## Q1. What are the three measures of central tendency?


The three measures of central tendency are:

* Mean: It is the average of a set of values, calculated by summing all the values and dividing by the number of data points.

* Median: It is the middle value in a dataset when the values are arranged in ascending or descending order. If the dataset has an even number of values, the median is the average of the two middle values.

* Mode: It is the value that appears most frequently in a dataset. A dataset can have one mode (unimodal), two modes (bimodal), or more (multimodal). It is possible for a dataset to have no mode if all values occur with equal frequency.

## Q2. What is the difference between the mean, median, and mode? How are they used to measure the central tendency of a dataset?


The mean, median, and mode are three different measures of central tendency used to describe the "center" or typical value of a dataset.

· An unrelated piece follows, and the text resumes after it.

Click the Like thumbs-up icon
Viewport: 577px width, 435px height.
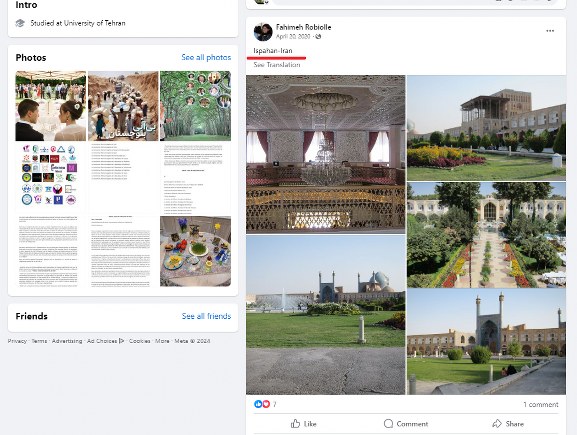tap(295, 424)
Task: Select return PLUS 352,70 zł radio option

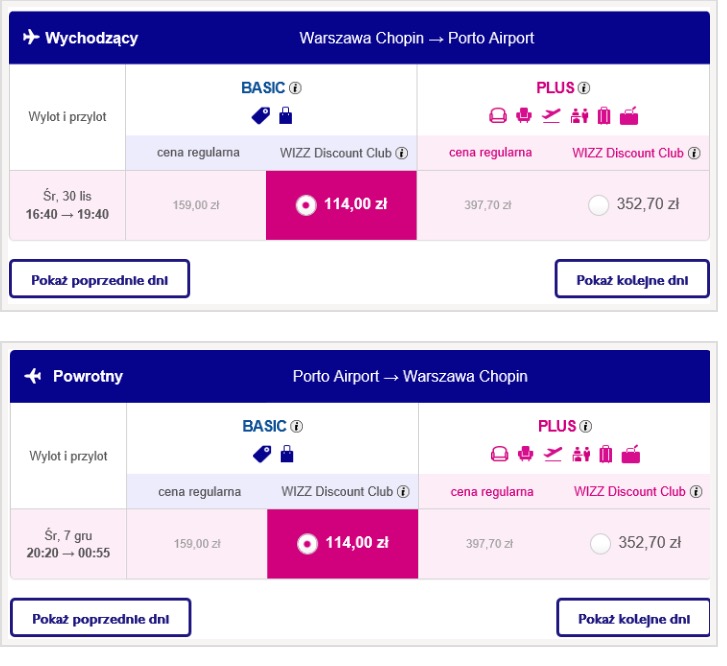Action: point(600,544)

They represent different ways of summarizing and understanding the distribution of data.

* Mean: The mean is often used when dealing with continuous numerical data and provides a sense of the average value in the dataset. It is useful for symmetrical distributions without significant outliers.

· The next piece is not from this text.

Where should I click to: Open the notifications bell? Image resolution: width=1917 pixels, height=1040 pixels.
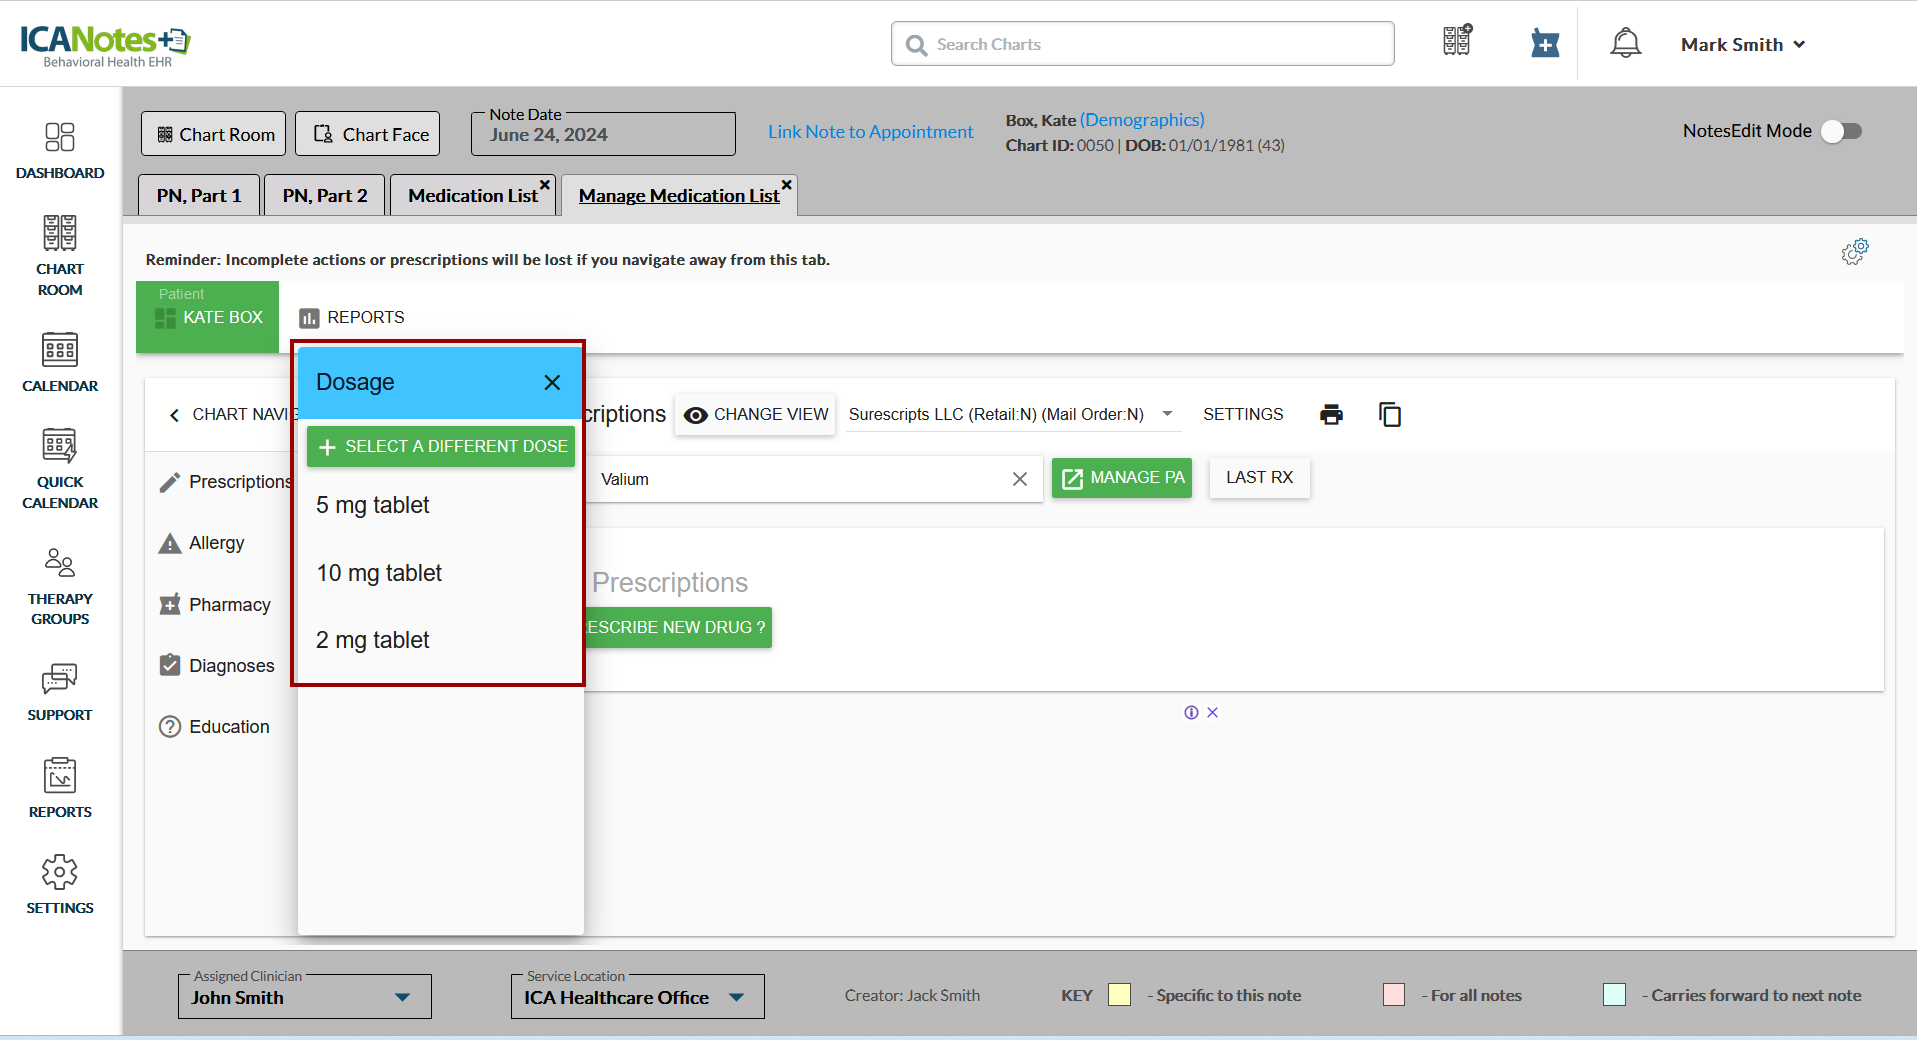pyautogui.click(x=1625, y=44)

* Median: The median is used when the dataset contains outliers or is skewed, as it is less influenced by extreme values. It gives a representation of the "typical" value that is less affected by extreme observations.

* Mode: The mode is employed when dealing with categorical data or when identifying the most frequent value in a dataset. It is also useful for identifying the peaks in a distribution of continuous data.

## Q3. Measure the three measures of central tendency for the given height data:
[178,177,176,177,178.2,178,175,179,180,175,178.9,176.2,177,172.5,178,176.5]

In [2]:
height_data = [178, 177, 176, 177, 178.2, 178, 175, 179, 180, 175, 178.9, 176.2, 177, 172.5, 178, 176.5]
import numpy as np

In [3]:
np.mean(height_data)

177.01875

In [4]:
np.median(height_data)

177.0

In [8]:
from scipy import stats
stats.mode(height_data)

  stats.mode(height_data)


ModeResult(mode=array([177.]), count=array([3]))

## Q4. Find the standard deviation for the given data:
[178,177,176,177,178.2,178,175,179,180,175,178.9,176.2,177,172.5,178,176.5]

In [10]:
import numpy as np

height_data = [178, 177, 176, 177, 178.2, 178, 175, 179, 180, 175, 178.9, 176.2, 177, 172.5, 178, 176.5]
standard_deviation = np.std(height_data)
standard_deviation

1.7885814036548633

## Q5. How are measures of dispersion such as range, variance, and standard deviation used to describe the spread of a dataset? Provide an example.


Measures of dispersion, such as range, variance, and standard deviation, are used to describe the spread or variability of a dataset.

* Range: The range is the simplest measure of dispersion, calculated as the difference between the maximum and minimum values in the dataset. It provides an indication of the total spread of the data.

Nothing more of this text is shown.